┌─ PAGE EXCERPT

Keep Pedaling…

The Chronicle of Higher Education recently highlighted the accomplishments of a number of scholars who continue to be active well into their 80s and 90s (September 4th online).

But let’s not overlook the centenarians.  Here are six noteworthy books that have been published in the past year by emeritus professors who are 100 or older. 

The Jesus I Knew (Ezekiel Stubbs, Harvard Divinity School):  Professor Stubbs is one of the few living academics who was personally acquainted with Jesus of Nazareth.  Kirkus Reviews praises the book as “a warm, affectionate tribute that reveals a madcap side of the Son of God that is largely missing from Biblical accounts.  Stubbs devotes an entire chapter to the bar mitzvah where Jesus transformed a donut into the world’s first bagel.  A must-read.”

Cheese (Maxwell Labrine, Vanderbilt University):  The author devotes this 575-page memoir to a single morning in which he sat on his living-room sofa contemplating what type of cheese he would put on his lunchtime sandwich.  The New York Times Book Review calls it “a dazzling stream-of-consciousness work that combines the best qualities of Proust’s Remembrance of Things Past and Joyce’s Ulysses.  This cheese is delicious.”

└─
┌─ DATASET EXCERPT

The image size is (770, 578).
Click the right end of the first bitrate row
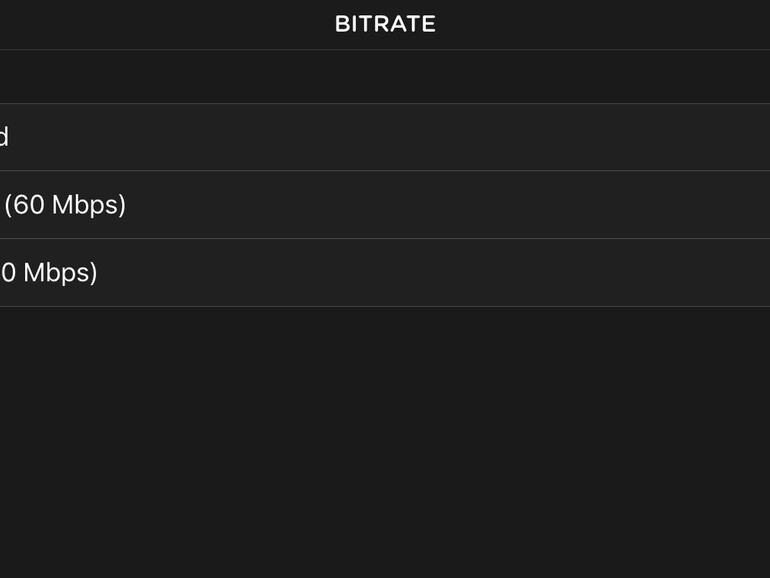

└─

▶ TASKS TO PERFORM
1) Rewrite the Keep Pedaling piece starting at "Keep Pedaling…" and ending at "(September 4th online).", changing "scholars" to "professors".
2) Answer these questions about the Keep Pedaling piece:
(a) How many books by emeritus professors aged 100 or older does it say were published in the past year?
(b) Which school is Maxwell Labrine listed with?
(c) How many pages long is the memoir Cheese?
3) Write what comes next in the Keep Pedaling piece, picking up after its last sentence.
The lines play no part in any of this.

▶ LIST OF ANSWERS
1)
Keep Pedaling…

The Chronicle of Higher Education recently highlighted the accomplishments of a number of professors who continue to be active well into their 80s and 90s (September 4th online).

2)
(a) Six.
(b) Vanderbilt University.
(c) 575 pages.

3)
I Remember (Monica Von Blazen, Tufts University):  Von Blazen recalls the glorious days when cartoons in The New Yorker were actually funny.  She  wonders: “What the hell happened?”  “A plea for a return to laughter that is so poignant it will leave you in tears,” says The New York Review of Books

Sequence (Caleb Stavens, The College of Charleston):  On a cross-country road trip with his daughter, Stavens reviews his medical bills in an attempt to reconstruct the precise order in which he had his knees replaced, hips replaced, cataracts removed, hearing aids installed, and teeth capped.  The Guardian’s reviewer describes it as “a fun ride, but with a serious message about aging for us all.”

“That’s Not My Problem…” (Arlene Ambergris):  A side-splitting account of the hundreds of different reasons for missing an assignment deadline that students gave Ambergris over the course of her seven decades as a professor.  Each brief chapter focuses on a single excuse and ends with the response Ambergris always gave:  “Sorry, but that’s not my problem.  That’s your problem.” 

Carving History (Fiona Thrush, University of Denver):  A day-by-day account of the process by which the Grand Canyon was created by the relentless flow of the Colorado River over millions of years.  “Tedious and repetitive, but worth it” (Washington Post).

All of these books can be ordered from Amazon’s Century website.